• _Document extract_:

◇ ◇ ◇ ◇ ◇

Description of problem: Depending on the locale settings, "find -name \*" sometimes fails to find some files. How reproducible: Always. Steps to Reproduce: Type, in bash: mkdir /tmp/foo cd /tmp/foo touch $(echo -e \\351) LC_ALL=en_US.UTF-8 find -name \* | wc -l LC_ALL=en_US.iso88591 find -name \* | wc -l Actual results: /tmp/foo $ LC_ALL=en_US.UTF-8 find -name \* | wc -l 0 /tmp/foo $ LC_ALL=en_US.iso88591 find -name \* | wc -l 1 Expected results: /tmp/foo $ LC_ALL=en_US.UTF-8 find -name \* | wc -l 1 /tmp/foo $ LC_ALL=en_US.iso88591 find -name \* | wc -l 1 Additional info: OK, this filename is not a valid UTF-8 string, but it is still a valid POSIX filename.
Apparently this is the correct behaviour specified by POSIX.
Sorry, I take back my previous comment. This is a bug according to POSIX: SUSv3 says (Shell & Utilities, 2.13.2): The asterisk ( '*' ) is a pattern that shall match any string, including the null string. And it also says (Base definitions, 3.367): String: A contiguous sequence of bytes terminated by and including the first null byte.
Forgot to reopen. Soooorry.
"find" just calls fnmatch(). #include <fnmatch.h> #include <locale.h> int main () { setlocale (LC_ALL, ""); return fnmatch ("*", "\351", FNM_PERIOD); } setlocale(6, "") = "en_GB.UTF-8" fnmatch("*", "\351", 4) = -1
I disagree with that interpretation. E.g. 2.13.1 says: An asterisk is a pattern that shall match multiple characters, as described in Patterns Matching Multiple Characters. \351 is not a character in UTF-8, so it shall not be matched by fnmatch.
I have three comments: 1) I still think my interpretation was right. The sentence ends with "as described in Patterns Matching Multiple Characters", so what is written in that section has precedence over what you quote. And in that section, SUSv3 says "the asterisk is a pattern that shall match any string". 2) If you still disagree with my interpretation, then you must consider that SUSv3 is inconsistent, and that should probably be reported upstream. 3) Assuming you are right, all the shells that come with FC3 are broken (sh, ash, bsh, ksh, pdksh, tcsh, csh, zsh). Indeed, with all of them, "echo \*" does display filenames which are not sequences of characters according to the locale. Should I file a bug report against each of them ?

◇ ◇ ◇ ◇ ◇

Saved data entries
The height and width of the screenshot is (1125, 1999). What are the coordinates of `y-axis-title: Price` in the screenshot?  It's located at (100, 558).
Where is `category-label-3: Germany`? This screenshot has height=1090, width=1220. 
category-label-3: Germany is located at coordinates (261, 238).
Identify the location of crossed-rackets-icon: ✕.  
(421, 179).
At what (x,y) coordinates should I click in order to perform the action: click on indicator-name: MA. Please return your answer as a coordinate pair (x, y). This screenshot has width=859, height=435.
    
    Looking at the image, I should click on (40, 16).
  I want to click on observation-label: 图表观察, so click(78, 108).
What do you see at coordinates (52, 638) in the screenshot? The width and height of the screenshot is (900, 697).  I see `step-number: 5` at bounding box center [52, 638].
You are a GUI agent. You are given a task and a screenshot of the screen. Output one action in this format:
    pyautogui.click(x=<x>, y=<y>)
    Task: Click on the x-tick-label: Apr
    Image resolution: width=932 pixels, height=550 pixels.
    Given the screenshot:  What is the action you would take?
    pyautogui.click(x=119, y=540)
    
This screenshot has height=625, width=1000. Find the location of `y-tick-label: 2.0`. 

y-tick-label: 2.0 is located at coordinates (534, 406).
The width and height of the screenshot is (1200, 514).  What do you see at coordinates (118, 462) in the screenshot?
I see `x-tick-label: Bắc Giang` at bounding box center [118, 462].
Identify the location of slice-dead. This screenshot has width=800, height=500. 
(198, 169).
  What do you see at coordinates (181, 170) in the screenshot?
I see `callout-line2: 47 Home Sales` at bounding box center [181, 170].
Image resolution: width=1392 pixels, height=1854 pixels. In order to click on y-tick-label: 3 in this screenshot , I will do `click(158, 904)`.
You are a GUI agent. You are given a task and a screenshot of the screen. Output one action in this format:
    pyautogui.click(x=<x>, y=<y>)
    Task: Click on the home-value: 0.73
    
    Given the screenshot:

◇ ◇ ◇ ◇ ◇

• _Task instructions_:
A. In the bug report, which function does find call for its name matching?
B. Reproduce the bug report word for word from "Apparently this is" to "to reopen. Soooorry.".

• _Responses in order_:
A. find calls fnmatch().

B.
Apparently this is the correct behaviour specified by POSIX.
Sorry, I take back my previous comment. This is a bug according to POSIX: SUSv3 says (Shell & Utilities, 2.13.2): The asterisk ( '*' ) is a pattern that shall match any string, including the null string. And it also says (Base definitions, 3.367): String: A contiguous sequence of bytes terminated by and including the first null byte.
Forgot to reopen. Soooorry.